Wednesday 16 July 2014


    The World Cup finally came to an end, with general agreement in The Duke that the best team won, not to downplay the Argentinians who were worthy opponents.  As Deutschland, Deutschland uber alles echoed round the Maracana stadium, Paddy remarked that he hadn’t heard it sung with such passion since he was a kid!  He doesn’t have a forgiving nature.  After the blip in the German economy last month, Angela Merkel must have prayed for this result.  Even so, as the goal went in, both Mutti Merkel and President Joachim Gauck celebrated like fans, not politicians, genuine delight writ large on their faces.  The only person to out-Merkel Merkel was Rihanna, from that great footballing nation Barbados.  Rihanna’s name got blank faces from four of the lads who don’t have grandchildren the right age to worship at the feet of pop stars. By the pictures on Twitter, Rihanna became a naturalised German, for one night at least. That said, we doubt her next release will be a version of Deutschland, Deutschland, though we’d pay to hear that. We assume that David Cameron applauded the result politely, teeth gritted, knowing he won’t get to reprise Angela even if he stays in power until he retires; an event as unlikely as England winning another World Cup.

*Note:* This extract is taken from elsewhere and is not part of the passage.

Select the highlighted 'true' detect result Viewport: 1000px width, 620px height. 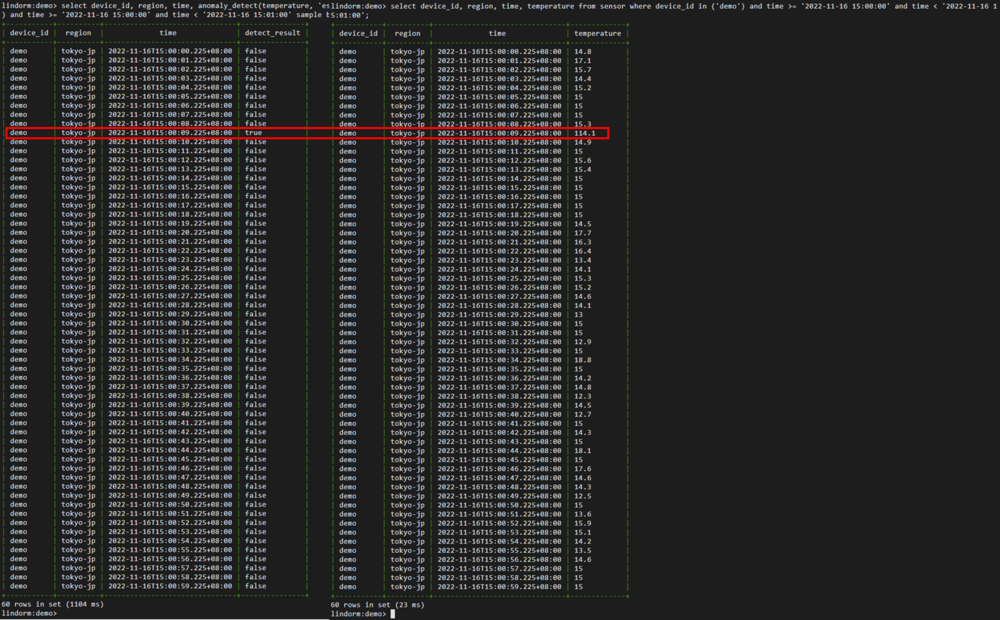(254, 133)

    Lord Carey, the former Archbishop of Canterbury raised more than eyebrows with his comment last week that ‘it would not be un-Christian to legalise assisted suicide’.  The lads have frequently talked about euthanasia, since death enters your life with increasing frequency when you reach our age.  Two of us have watched parents disappear into the never-never land of dementia, misnamed as life simply because the body still has certain active functions; not that life in any worthwhile sense defines the patient’s situation.  When the parents involved eventually reached the medical definition of death, we shed no tears, instead feeling a sense of relief for them.  We’ve said that given the option, we would have agreed to a happy relief, easy when you don’t have to make the decision.  We’ll be interested to see how Lord Falconer’s Assisted Dying Bill gets on at its second reading this week.  All the lads say that they hope someone will take pity on them and end their existence if dementia becomes their lot.  The difficulty, as always, is the decision you are forcing on a third party, maybe your children. 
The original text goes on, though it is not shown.